If you've ever fiddled with the bass and treble settings on your car stereo, or tweaked the equalizer on your dad's old amplifier, then you've dabbled in the fine art of mixing. In digital audio production, mixing comes after all of the tracks have been recorded and edited. In the mix, the audio engineer needs to adjust all of the individual sound sources and tracks to create a balanced, polished, rich-sounding final product. It's harder than it looks.
In many ways, integrated hardware and software systems like Pro Tools have made the mixing process much more streamlined. But with thousands of Pro Tools plug-ins at your fingertips, it's also tempting to go overboard and end up with a mix that sounds overproduced. Here are some tips for getting the most out of your mix using Pro Tools.
Compression is Key
If you've made your own home recordings, you'll notice how raw your tracks sound compared to the way recordings sound on CDs and the radio. This is because professional recordings have been compressed. Compression is the process of automatically balancing the dynamic levels of a track to make it sound warmer and smoother. Compression adjusts all of the very loud and very quiet parts of a track to create a balanced, more pleasing whole.
Pro Tools comes with several compression plug-ins that can be applied to individual tracks or entire songs. Pro Tools' compression plug-ins come with specific pre-sets for each instrument and vocal track. This way, you can isolate your kick drum track and apply a compression setting that's custom made for kick drums. If you don't like the way it sounds out of the box, you can adjust the compression plug-in's faders (attack, release, gain, et cetera) to achieve the exact effect you're looking for.
Automate, Don't Frustrate
One of the tremendous advantages of mixing on a digital audio workstation (DAW) like Pro Tools is that the software can do a lot of the busy work for you. For example, a lot of audio recording engineers have favorite track settings (compression, equalization, stereo pan) that they like to use for just about every song on the album.

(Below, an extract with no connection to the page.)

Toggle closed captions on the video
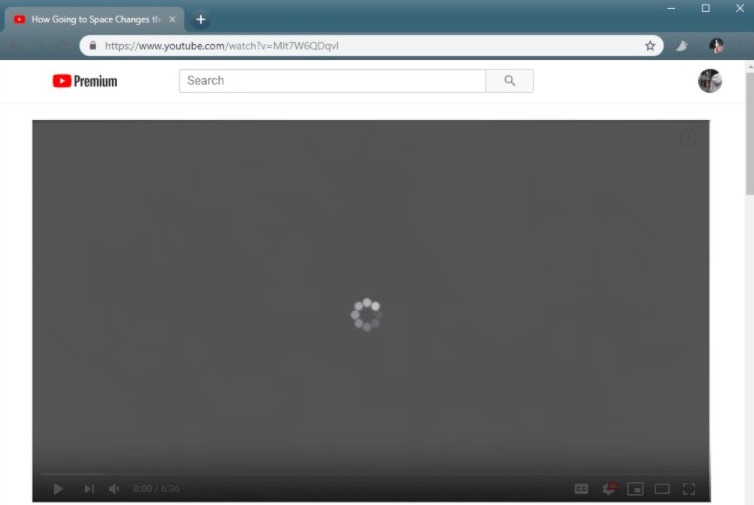The image size is (754, 505). click(581, 488)
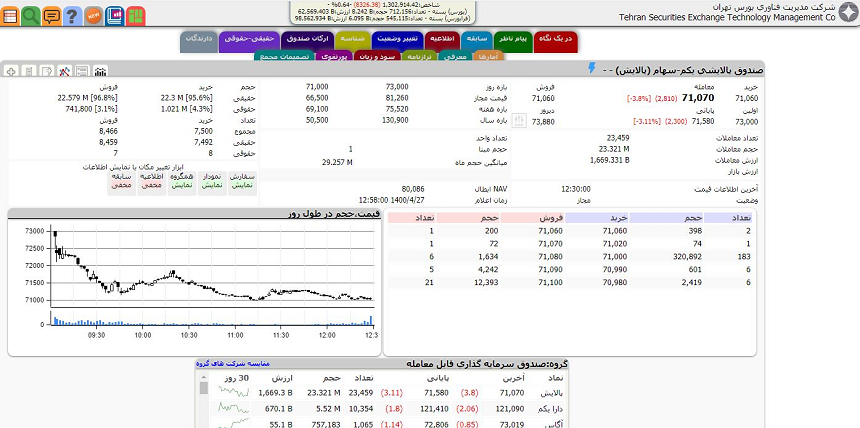Click the 30-day sparkline for پالایش row
Image resolution: width=860 pixels, height=428 pixels.
(x=232, y=394)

Using Pro Tools' built-in automation functions, the engineer can record all of the adjustments he makes to the parameters of a track and automatically apply the same parameters to other tracks in the same song or other songs.
There's also another technique called snapshot automation, where you can select a section of a song across multiple tracks, automate the individual settings of each track, and apply those same multi-track settings to another section of the song or a new song entirely [source: Sound on Sound]. This can save valuable time during the mix and ensure a consistent sound across an entire album.

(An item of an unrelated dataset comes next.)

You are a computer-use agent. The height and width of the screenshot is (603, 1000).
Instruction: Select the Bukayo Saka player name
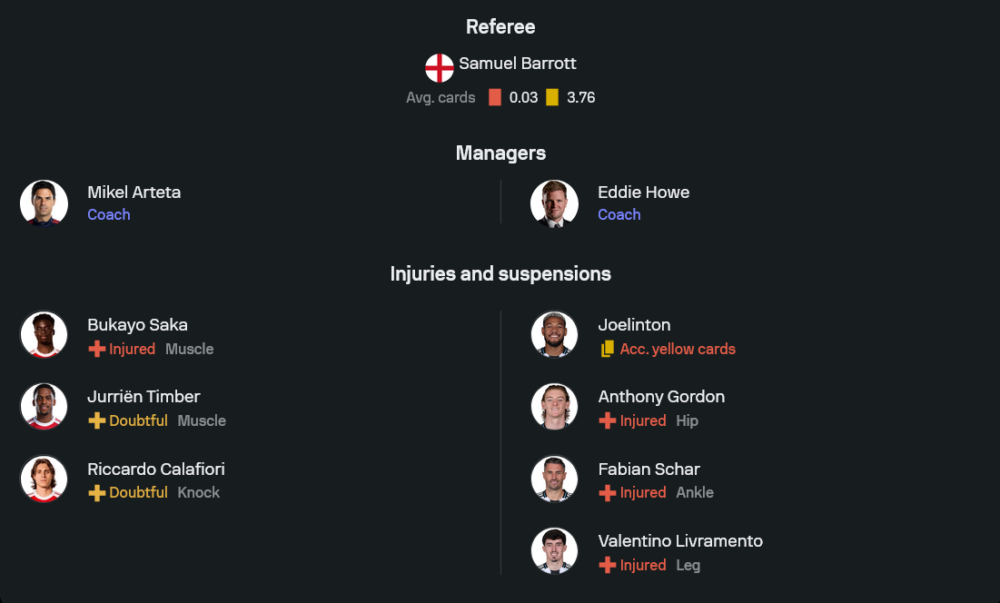137,325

Save Processing Power with Sub-Mixes
The mixing power of Pro Tools software is limited only by the processing power of your Pro Tools hardware. If you're a home user, you probably don't want to invest the thousands of dollars necessary to build a lightening fast professional Pro Tools system in your basement. If you start inserting multiple effects plug-ins to every track in your song, you might notice that your lightweight Pro Tools system starts to bog down, or even crash.

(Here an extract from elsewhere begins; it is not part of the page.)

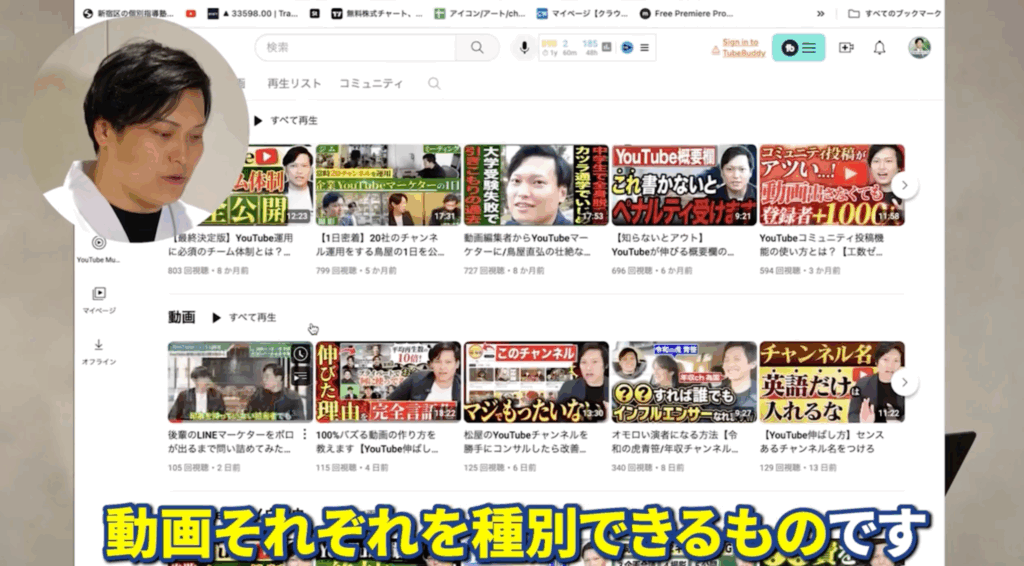Screen dimensions: 1024x566
Task: Open the hamburger menu in TubeBuddy stats widget
Action: pos(644,47)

Here's a trick for creating sub-mixes or sub-groups for applying the same plug-in effect to multiple tracks while conserving processing power. In Pro Tools, you have the option of creating tracks called stereo aux inputs. Aux inputs can't be used to record and play back actual audio, but they can record plug-in settings.
So here's what you do. You apply a universal effect like reverb to an aux input track. Then you assign that track to one of your internal stereo busses. Now you can use an action called send to send each of the tracks to where you want to apply reverb through that same internal stereo bus [source: Sound on Sound]. The send action doesn't use nearly as much processing power as individual reverb plug-ins on each track, which frees up processing cycles for other effects.